**Exercise instructions:** The entries are given below. Output each one unchanged.

%%

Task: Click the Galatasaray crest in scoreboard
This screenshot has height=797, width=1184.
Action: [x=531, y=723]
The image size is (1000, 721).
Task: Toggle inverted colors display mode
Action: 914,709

%%

**Finished task:**
Task: Click the Galatasaray crest in scoreboard
This screenshot has height=797, width=1184.
Action: [x=531, y=723]
The image size is (1000, 721).
Task: Toggle inverted colors display mode
Action: 914,709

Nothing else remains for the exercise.